The 2018 Winter Olympic Games held in Pyeongchang, South Korea, marked the 23rd time the competitions have been held. While the athletes from the participating nations are the ones who took all the spotlight and glory, there are plenty of unsung heroes working in the background. The heroes are people from all over the world who worked and volunteered during the event in order to make it successful.

The Number Of Workers And Volunteers

A Tokyo Olympics volunteer staff. Image credit: MAHATHIR MOHD YASIN/Shutterstock

Data presented by the International Olympic Committee (IOC) shows that the Pyeongchang games had fewer people working and volunteering compared to the previous Olympic Games held in Sochi in 2014 and those held in Vancouver in 2010. Interestingly, the number of paid workers in 2018 was the highest when compared to Vancouver and Sochi.

In total, the number of people working in one capacity or another at Pyeongchang, including paid staff, contractors, and volunteers was 51,100. Out of this total number, 14,600 people were paid staff, 13,500 were volunteers, and the rest, 23,000 people, served as contractors.

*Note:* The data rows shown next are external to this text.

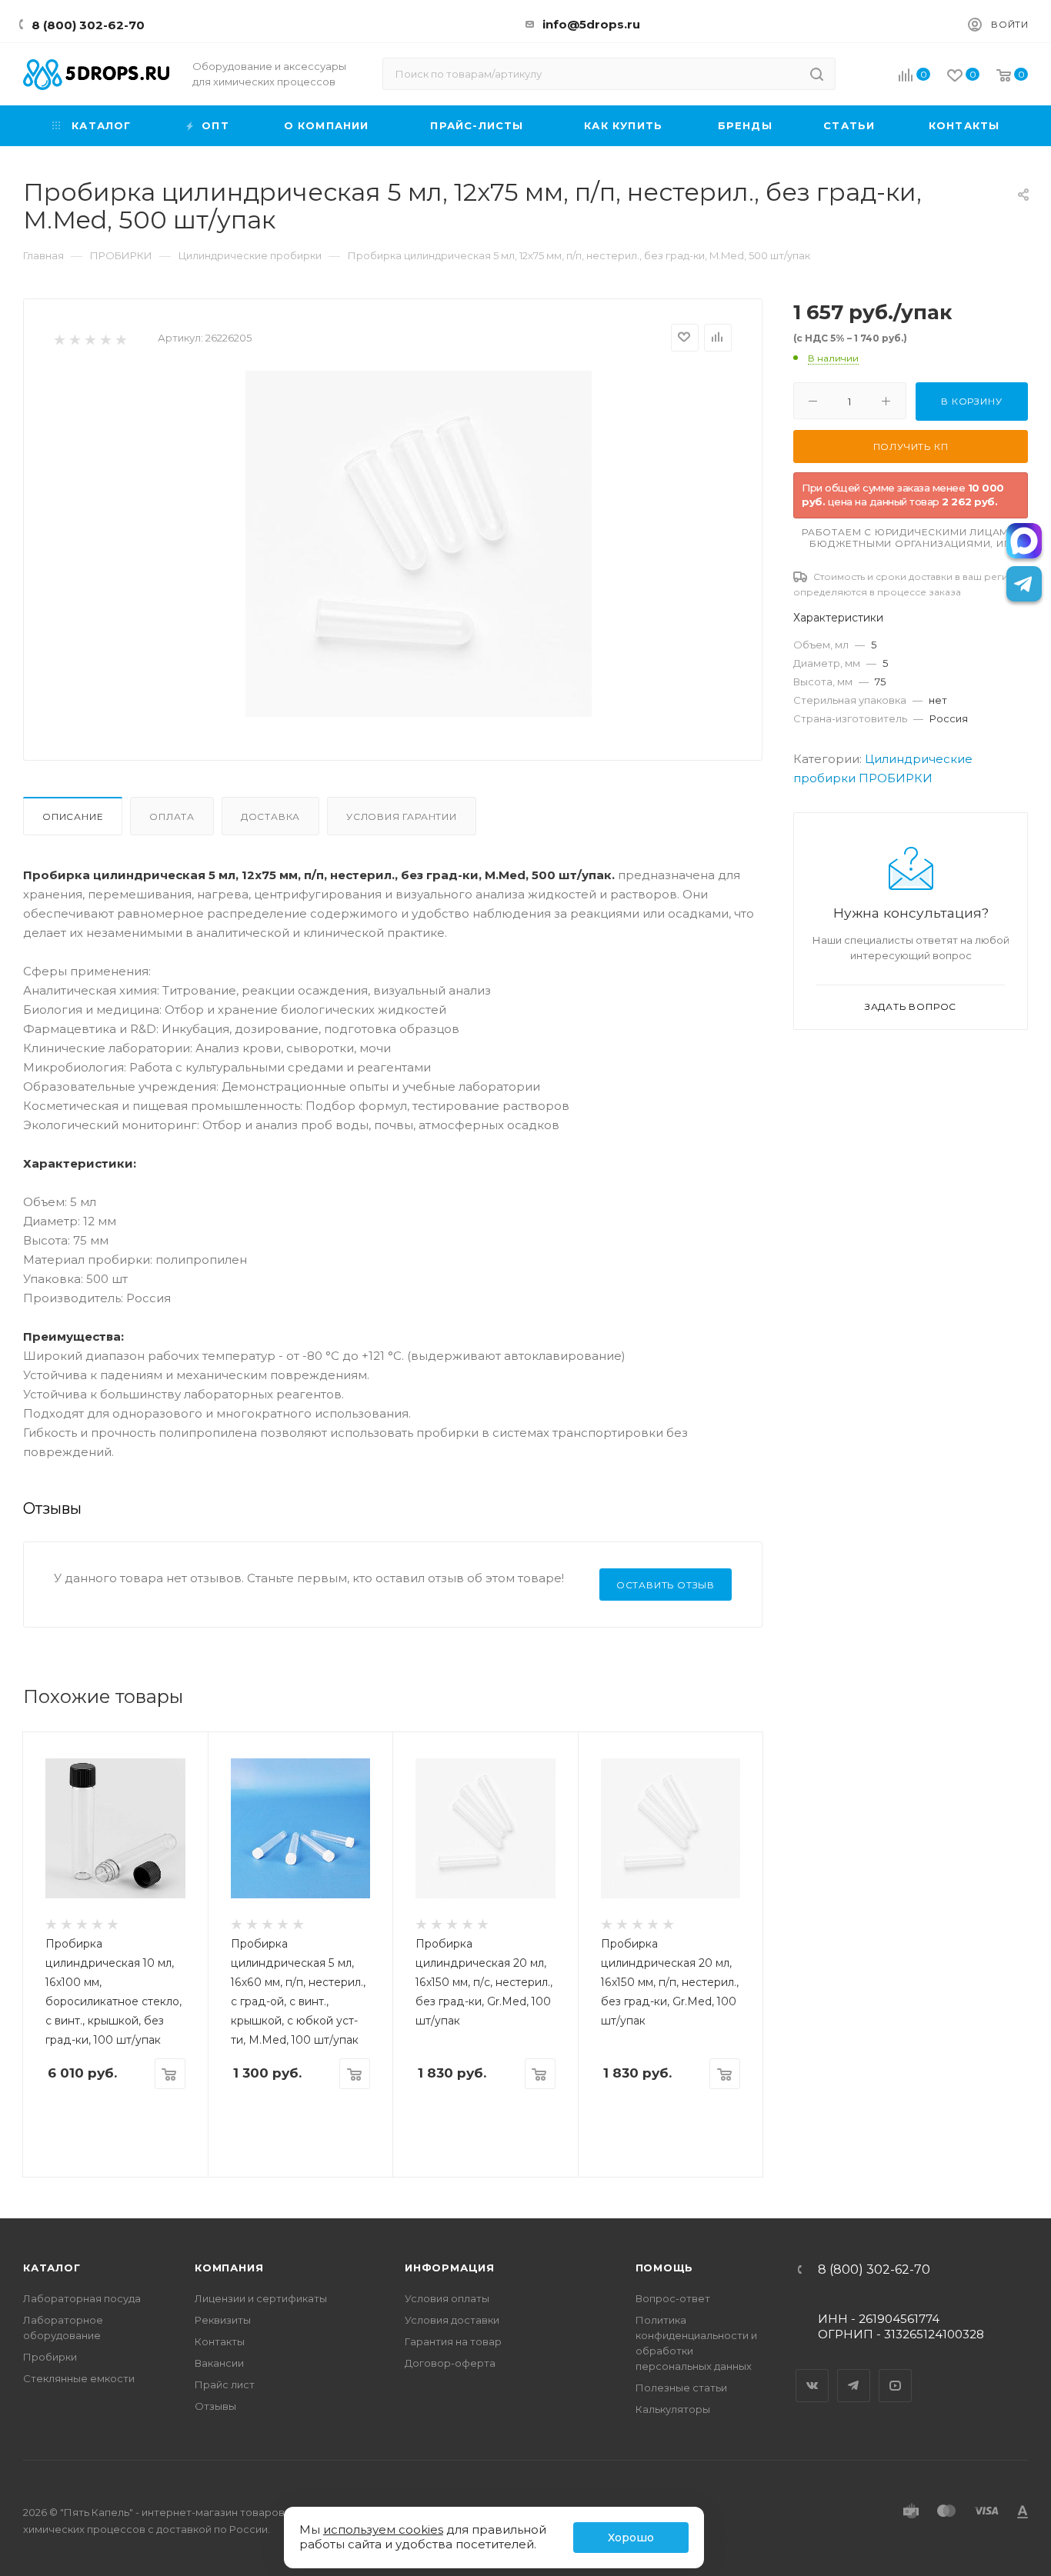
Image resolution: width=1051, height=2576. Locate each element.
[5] (120, 338)
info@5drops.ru (591, 24)
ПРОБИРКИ (896, 778)
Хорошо (631, 2537)
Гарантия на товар (453, 2341)
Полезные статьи (681, 2387)
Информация (450, 2267)
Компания (229, 2267)
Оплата (172, 816)
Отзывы (215, 2406)
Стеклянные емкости (79, 2378)
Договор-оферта (450, 2363)
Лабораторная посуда (82, 2298)
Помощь (665, 2267)
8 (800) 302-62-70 (88, 25)
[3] (89, 338)
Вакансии (219, 2363)
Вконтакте (812, 2372)
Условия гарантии (401, 816)
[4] (105, 338)
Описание (72, 816)
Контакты (220, 2341)
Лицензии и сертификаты (261, 2298)
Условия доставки (452, 2320)
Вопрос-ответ (673, 2298)
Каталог (52, 2267)
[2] (74, 338)
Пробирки (50, 2357)
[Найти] (817, 74)
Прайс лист (225, 2384)
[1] (58, 338)
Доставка (270, 816)
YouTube (895, 2372)
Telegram (854, 2372)
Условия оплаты (447, 2298)
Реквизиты (223, 2320)
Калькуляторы (673, 2409)
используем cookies (383, 2529)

In comparison, the numbers show some stark differences compared to the previous games in 2010 and 2014. Vancouver had a total of 57,700 personnel. Of the personnel in Vancouver, a measly 8,100 people were paid staff, 17,300 operated as volunteers, and the remaining 32,000 were contractors. The huge number of contractors was because of a large number of security personnel and ceremony teams hired. Sochi had a total of 54,000 personnel divided as follows: 10,000 were paid staff, 19,200 were volunteers, while the remaining 23,000 people were contractors.

Volunteers at the 2008 Summer Olympics in Beijing. Image credit: Pete Niesen/Shutterstock

Observing the trends, the number of paid staff increased steadily from 8,100 to 10,000 and then on to 14,600 in Vancouver, Sochi, and Pyeongchang, respectively. Similarly, the number of contractors has been reducing steadily from 32,200, to 24,700, and then to 23,000. By contrast, the number of volunteers has no particular trend. In Vancouver, 17,300 people were brought on as volunteers, while Sochi and Pyeongchang had 19,200 and 13,500 volunteers, respectively. One would imagine that the number of volunteers would increase. For some reason, the IOC elected to bring in fewer volunteers.

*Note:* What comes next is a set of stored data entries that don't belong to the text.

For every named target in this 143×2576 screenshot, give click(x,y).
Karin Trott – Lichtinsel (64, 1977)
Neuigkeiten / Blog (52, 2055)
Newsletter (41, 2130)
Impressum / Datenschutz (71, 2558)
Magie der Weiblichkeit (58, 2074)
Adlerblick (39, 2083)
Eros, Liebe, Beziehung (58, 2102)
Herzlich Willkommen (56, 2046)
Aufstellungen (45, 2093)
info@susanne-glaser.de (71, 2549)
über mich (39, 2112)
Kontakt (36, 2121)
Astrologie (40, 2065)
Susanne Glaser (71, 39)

In total, the number of workers and volunteers has been declining steadily from 2010 in Vancouver. The highest number of personnel was observed in Vancouver in 2010 after 57,700 people were hired. Sochi and Pyeongchang had 54,000 and 51,000 staff, respectively.

Among the people who put in the work in order to ensure the success of the games were the “flower girls” at the Gangneung Ice Arena. The girls’ work was to skate on the ice each time a performance by the athletes in the figure skating events was concluded. The reason for this was that the fans threw a lot of flowers and stuffed animals in celebration. The girls would then skate out and clear the arena for the next performers.